Two systems of linewidth/pitch measurement have been developed. One is precision diffractometer using laser and goniometer for measuring average pitch of standard specimen. The other is absolute measurement system using scanning electron microscope and laser interferometer.
Precision laser diffractometer of the conventional-type has been developed for the grating pitch measurement. The accuracy of the measurement depends on the accuracy of the laser wavelength, goniometer and the determination of diffraction angles. The main source of error in the pitch size measurement by the conventional diffractometry has been the low resolution in the measurement of the diffraction angles. The rotary arm is extended and reliable high-resolution goniometer is chosen, while a focusing lens is inserted between the grating sample and the detection plane to prevent the error due to the parallel shift of the diffracted beam, which will take place when the rotational axis of the arm does not coincide with the grating plane. Obtained values for lamella structure grating samples show quite a good repeatability, which is the order of magnitude of angstrom. The values for the grating, whose pitch is certified as 288 nm by the manufacturer, is 287.595 with the standard deviation of 0.017 nm at worst. That of the 700 nm pitch grating is 700.782 with the standard deviation of 0.054 nm at worst. The expanded uncertainty with the coverage factor of 2 is estimated to be 0.038 nm and 0.10 nm respectively.
For absolute linewidth/pitch measurement system using SEM, The system was modified from a conventional scanning electron microscope and can be used to measure. In the system, absolute method using laser interferometer are used in which the electron beam is fixed and the specimen is set on a precise scanning stage driven by a piezo electric transducer. The linewidth/pitch of the specimen has been determined from the signal of edge and the distance between signal of left and right edges is measured by laser interferometer. In this paper, overall measuring system and measurement method are described and showed the uncertainty estimation of absolute method according to guide published by ISO. In this estimation, the expanded uncertainty from instrument and sample was 6 nm with the confidence level of 95.45%.

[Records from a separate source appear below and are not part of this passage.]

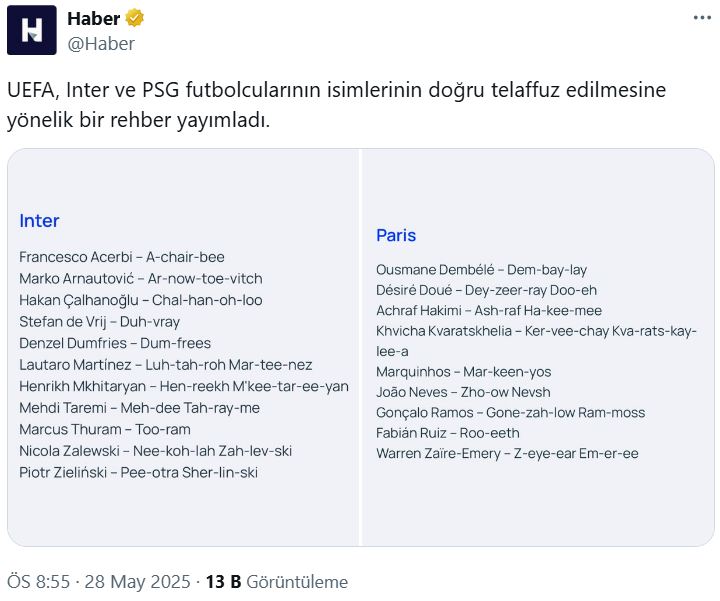Click the Piotr Zieliński line
The image size is (720, 601).
(138, 472)
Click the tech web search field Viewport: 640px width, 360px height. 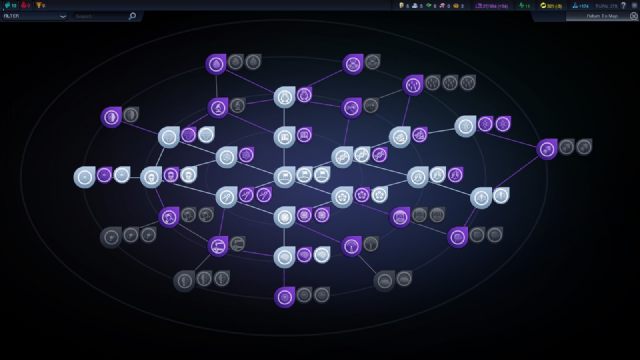click(100, 16)
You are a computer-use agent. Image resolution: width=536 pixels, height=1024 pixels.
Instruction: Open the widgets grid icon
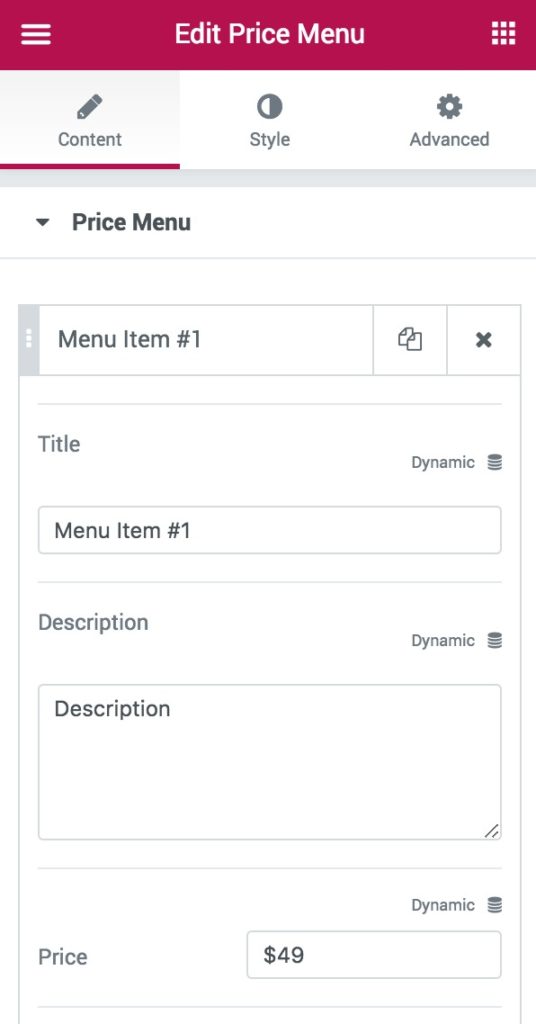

And also a Monte Carlo simulation is performed to investigate charging effects of scanning electron microscopes on the linewidth measurement of PMMA insulator patterns in the secondary electron detection mode with the accelerating voltage around 1 kV. The simulation results reveal in detail how the non-unity yield of electron generation in the PMMA target leads to local positive and negative charge accumulation and affects the image profile of secondary electrons. Thus measurement offsets are quantified in consideration of the edge detection criteria of 50% threshold and linear regression. Two types of patterns, isolated and line array, of PMMA formed on a Si wafer are considered with different operating conditions and geometric dimensions. In addition, influences of the charging time elapse on the linewidth measurement are tested and discussed.